Wednesday, May 07, 2008

The Clock


How is work?

Friends routinely ask this and I'm never quite sure how to answer. It's frantic, demanding, unrelentingly stressful and always in crisis mode. Do they want to know this? I doubt it, so I generally just reply that it's busy and let it go at that. I'm reminded of our restaurant kitchen which I fear - a dozen or so people running about like headless chickens, yelling and singing and cursing while they balance plates of food and sling pots and pans in a rushed metallic clatter. I enter at my own peril, dodging servers and delivery people, ducking under an outstretched arm or a butcher knife. It's like a firedrill of perpetual, panicky motion with the clock ticking away and counting down, the pressure is intense and though I'm positive there's some underlying organization, I can't see it. I search for and find my cheese knives or ramikins or garlic bread and then make a dash for the swinging door, hoping not to encounter a speeding dishwasher or busboy with an armload of glassware. It's a minefield, our kitchen, and I'm lucky to escape with my life. This is how work is - a four hour fire drill with no respite or down time and a clock ticking away with unnerving precision and a deadly time limit. We break for lunch and then do it all over again.

At the end of the day, I'm physically used up and exhausted and emotionally stretched to my very last nerve. I leave with insurance codes ricocheting through my head, breathing hard and worrying that I've forgotten something while trying to make the transition from medical practice to restaurant with care and feeding of animals in between. A few aspirin and hours later, I finally finish for the day and collapse in my own living room, mentally taking inventory of the things that need to be done at home, trying to re-organize and plan my time out, still hearing a clock ticking away the seconds and minutes and hours, unforgiving and dictating with an iron will.

I'm not sure when life turned into a race or when I realized that time is the most precious gift we receive. Despite my best efforts, the clock never stops, never runs down, never gives up. Sixty seconds can be a lifetime or a fraction of an instant depending on what we're waiting for but the one sure thing is that we never get back a single minute so it's best to use what we have wisely. I'm reminded of this daily by the elderly patients I see - these are people born in the 1920's and 1930's - they come on walkers and in wheelchairs, frail and ill, suffering the effects of cancer and heart disease, chronic and painful illnesses that sap their strength and steal their minds and memories. Some are dependent on family for transport and they have not reconciled the loss of their independence. They hear the clock too but many are waiting impatiently for their time to end. They move slowly, shuffling in bed slippers and they have weathered, parchment faces and sad eyes. Those that still speak often wonder outloud why God has not taken them or eased their pain and we have no answers. Their lives are more effort than they have left and their will to live has become too much to maintain. For them, the clock can't tick fast enough.

**Extracted material:**
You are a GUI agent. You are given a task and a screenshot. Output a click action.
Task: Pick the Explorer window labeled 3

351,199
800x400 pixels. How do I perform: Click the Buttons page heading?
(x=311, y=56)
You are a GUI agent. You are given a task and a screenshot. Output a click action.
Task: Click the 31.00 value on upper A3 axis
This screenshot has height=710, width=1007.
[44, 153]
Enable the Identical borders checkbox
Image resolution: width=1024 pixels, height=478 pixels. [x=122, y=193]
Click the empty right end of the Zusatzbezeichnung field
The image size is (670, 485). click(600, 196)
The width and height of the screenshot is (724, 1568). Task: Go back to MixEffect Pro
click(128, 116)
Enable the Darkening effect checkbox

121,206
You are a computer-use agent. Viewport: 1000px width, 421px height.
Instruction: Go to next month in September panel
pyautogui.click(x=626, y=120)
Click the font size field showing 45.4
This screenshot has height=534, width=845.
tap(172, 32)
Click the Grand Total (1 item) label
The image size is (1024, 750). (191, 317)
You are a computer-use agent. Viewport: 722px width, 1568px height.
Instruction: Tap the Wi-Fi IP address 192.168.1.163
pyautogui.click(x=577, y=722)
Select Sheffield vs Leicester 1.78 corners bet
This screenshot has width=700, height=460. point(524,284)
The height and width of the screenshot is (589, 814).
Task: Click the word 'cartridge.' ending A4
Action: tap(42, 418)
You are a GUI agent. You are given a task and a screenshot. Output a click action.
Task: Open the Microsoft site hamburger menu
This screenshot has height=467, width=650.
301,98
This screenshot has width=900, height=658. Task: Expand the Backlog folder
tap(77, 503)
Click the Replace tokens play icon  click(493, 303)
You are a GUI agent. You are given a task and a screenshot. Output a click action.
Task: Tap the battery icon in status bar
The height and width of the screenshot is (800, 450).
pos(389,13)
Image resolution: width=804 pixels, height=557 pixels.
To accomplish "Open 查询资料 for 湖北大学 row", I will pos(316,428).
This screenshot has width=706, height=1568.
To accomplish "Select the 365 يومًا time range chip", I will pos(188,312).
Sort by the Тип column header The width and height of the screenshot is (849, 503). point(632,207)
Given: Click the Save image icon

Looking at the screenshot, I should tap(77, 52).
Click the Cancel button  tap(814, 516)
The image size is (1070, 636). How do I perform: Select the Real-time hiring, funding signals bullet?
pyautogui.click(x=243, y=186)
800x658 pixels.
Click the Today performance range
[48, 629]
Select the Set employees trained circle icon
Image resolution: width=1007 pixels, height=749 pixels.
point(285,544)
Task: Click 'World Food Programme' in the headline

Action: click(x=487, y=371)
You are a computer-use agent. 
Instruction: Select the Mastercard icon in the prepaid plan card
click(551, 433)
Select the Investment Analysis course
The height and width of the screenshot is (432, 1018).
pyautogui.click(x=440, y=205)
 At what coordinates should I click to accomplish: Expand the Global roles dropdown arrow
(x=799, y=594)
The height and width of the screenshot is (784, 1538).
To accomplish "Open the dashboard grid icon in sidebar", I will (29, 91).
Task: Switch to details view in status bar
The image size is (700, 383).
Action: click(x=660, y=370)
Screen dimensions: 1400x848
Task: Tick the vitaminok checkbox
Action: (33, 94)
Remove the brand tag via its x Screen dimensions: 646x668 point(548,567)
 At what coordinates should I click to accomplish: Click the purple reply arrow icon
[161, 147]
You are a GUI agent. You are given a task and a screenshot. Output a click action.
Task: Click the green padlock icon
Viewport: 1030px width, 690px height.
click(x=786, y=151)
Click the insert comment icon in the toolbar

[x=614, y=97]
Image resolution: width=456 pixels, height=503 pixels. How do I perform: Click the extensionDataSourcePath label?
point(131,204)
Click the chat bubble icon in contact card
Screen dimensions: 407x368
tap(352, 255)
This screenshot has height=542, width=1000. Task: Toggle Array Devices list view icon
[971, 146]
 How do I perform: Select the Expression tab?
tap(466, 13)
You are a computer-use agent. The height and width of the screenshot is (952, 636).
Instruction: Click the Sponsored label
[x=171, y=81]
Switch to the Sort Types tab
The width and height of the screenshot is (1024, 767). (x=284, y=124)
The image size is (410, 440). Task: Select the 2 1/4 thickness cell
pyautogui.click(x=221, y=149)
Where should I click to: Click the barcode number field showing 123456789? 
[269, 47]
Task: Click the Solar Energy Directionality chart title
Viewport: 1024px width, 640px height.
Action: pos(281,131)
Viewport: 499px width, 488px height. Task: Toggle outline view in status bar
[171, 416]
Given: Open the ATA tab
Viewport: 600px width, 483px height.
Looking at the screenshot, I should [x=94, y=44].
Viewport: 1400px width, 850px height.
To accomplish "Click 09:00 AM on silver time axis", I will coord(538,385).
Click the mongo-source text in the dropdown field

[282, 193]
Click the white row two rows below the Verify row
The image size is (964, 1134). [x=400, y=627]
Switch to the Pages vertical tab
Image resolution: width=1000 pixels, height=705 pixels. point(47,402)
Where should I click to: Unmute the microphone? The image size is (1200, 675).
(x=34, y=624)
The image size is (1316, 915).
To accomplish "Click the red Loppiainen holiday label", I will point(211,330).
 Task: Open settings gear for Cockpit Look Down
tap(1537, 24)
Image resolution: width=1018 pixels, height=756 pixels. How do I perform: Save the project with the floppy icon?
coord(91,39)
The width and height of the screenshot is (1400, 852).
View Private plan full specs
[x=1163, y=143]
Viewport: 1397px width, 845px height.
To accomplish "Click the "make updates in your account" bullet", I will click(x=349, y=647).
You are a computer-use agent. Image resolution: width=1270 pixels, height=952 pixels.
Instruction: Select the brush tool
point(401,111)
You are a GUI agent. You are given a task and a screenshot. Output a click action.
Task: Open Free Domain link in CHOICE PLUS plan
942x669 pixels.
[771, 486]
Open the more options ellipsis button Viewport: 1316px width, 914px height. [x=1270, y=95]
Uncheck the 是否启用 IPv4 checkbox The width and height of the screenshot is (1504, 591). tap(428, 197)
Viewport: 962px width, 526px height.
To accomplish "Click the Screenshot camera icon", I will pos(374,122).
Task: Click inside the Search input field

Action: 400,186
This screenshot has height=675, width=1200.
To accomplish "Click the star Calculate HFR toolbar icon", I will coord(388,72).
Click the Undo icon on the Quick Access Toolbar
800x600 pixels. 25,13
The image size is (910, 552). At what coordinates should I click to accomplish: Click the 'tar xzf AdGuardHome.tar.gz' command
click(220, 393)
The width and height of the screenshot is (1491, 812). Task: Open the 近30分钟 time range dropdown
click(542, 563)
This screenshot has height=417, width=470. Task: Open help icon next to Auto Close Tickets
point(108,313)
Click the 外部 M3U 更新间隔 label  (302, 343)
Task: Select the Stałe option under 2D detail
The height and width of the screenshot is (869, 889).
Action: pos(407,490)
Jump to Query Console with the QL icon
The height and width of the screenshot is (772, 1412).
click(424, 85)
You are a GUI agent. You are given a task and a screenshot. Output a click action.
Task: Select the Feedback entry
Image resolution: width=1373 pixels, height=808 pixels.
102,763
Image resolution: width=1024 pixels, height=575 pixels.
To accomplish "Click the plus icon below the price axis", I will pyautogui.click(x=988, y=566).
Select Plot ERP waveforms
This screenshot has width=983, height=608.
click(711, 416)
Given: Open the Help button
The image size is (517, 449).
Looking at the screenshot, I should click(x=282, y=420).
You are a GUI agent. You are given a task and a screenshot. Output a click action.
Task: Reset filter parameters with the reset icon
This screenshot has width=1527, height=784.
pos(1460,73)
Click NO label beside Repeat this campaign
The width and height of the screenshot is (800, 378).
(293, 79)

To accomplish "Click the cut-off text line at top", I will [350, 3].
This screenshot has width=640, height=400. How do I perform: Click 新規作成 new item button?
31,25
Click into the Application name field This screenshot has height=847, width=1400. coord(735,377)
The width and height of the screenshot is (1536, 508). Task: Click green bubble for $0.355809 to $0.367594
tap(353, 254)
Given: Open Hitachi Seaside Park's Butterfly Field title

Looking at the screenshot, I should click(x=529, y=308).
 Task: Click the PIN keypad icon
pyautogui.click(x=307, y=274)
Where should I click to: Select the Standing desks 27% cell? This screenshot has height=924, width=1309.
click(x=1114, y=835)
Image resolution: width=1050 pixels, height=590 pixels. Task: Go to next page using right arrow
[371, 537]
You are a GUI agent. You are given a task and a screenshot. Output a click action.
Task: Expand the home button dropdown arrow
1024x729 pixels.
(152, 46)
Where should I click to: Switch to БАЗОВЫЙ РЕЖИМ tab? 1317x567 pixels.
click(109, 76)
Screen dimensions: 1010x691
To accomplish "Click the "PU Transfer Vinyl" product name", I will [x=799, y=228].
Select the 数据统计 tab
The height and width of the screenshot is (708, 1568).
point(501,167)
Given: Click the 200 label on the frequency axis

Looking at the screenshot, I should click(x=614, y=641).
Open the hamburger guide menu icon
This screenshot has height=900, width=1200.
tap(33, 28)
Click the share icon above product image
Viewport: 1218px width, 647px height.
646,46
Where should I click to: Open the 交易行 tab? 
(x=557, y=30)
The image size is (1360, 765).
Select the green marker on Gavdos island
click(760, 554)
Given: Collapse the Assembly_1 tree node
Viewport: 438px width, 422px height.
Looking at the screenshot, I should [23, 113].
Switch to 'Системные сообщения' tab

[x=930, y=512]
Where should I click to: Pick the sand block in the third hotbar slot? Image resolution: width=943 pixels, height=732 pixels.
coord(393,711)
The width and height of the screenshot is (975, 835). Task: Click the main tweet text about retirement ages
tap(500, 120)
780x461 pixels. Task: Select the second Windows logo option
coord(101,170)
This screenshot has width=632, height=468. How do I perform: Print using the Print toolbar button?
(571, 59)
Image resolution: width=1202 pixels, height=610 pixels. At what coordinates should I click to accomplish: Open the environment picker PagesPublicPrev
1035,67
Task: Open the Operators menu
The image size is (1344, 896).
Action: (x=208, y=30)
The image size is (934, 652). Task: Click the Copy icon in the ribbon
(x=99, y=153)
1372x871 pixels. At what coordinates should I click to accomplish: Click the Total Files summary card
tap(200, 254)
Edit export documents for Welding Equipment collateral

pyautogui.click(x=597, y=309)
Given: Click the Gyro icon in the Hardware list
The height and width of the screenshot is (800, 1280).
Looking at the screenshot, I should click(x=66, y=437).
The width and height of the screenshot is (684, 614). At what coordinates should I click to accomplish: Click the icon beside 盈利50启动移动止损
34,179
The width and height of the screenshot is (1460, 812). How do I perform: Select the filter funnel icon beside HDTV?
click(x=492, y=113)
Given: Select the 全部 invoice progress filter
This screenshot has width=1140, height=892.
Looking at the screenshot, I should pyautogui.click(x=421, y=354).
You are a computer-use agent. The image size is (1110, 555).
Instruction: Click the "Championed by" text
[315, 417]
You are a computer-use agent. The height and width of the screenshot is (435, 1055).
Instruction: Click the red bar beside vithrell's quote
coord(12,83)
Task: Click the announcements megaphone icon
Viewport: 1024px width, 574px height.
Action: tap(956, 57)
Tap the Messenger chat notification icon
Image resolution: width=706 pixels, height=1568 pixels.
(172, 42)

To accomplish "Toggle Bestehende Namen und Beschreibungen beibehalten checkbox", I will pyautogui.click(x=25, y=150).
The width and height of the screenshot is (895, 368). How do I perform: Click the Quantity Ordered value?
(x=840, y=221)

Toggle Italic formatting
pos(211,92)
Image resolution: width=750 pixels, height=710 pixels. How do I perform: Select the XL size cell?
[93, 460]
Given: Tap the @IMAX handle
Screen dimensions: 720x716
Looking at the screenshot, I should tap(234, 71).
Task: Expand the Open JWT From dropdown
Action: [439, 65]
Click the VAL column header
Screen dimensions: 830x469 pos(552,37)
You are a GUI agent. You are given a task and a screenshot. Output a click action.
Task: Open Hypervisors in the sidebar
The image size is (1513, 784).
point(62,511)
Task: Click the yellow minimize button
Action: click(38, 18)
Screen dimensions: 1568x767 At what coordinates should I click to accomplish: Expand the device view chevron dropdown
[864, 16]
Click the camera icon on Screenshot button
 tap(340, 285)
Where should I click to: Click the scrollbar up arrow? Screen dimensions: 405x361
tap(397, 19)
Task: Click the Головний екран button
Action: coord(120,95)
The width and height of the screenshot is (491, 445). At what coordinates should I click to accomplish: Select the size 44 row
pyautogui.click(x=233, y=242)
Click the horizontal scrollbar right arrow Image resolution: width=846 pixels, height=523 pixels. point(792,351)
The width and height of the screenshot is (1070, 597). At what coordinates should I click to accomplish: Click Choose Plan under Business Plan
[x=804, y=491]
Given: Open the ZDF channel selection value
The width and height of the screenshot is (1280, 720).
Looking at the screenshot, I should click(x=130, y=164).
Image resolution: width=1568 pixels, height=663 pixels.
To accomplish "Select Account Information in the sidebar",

**Activity:**
Answer these about the post "The Clock":
1. How long does the writer say each work "fire drill" lasts?
2. What does the writer take, along with hours passing, before finally finishing for the day?
3. In which decades were the elderly patients born?

**Written answer:**
1. Four hours.
2. A few aspirin.
3. The 1920s and 1930s.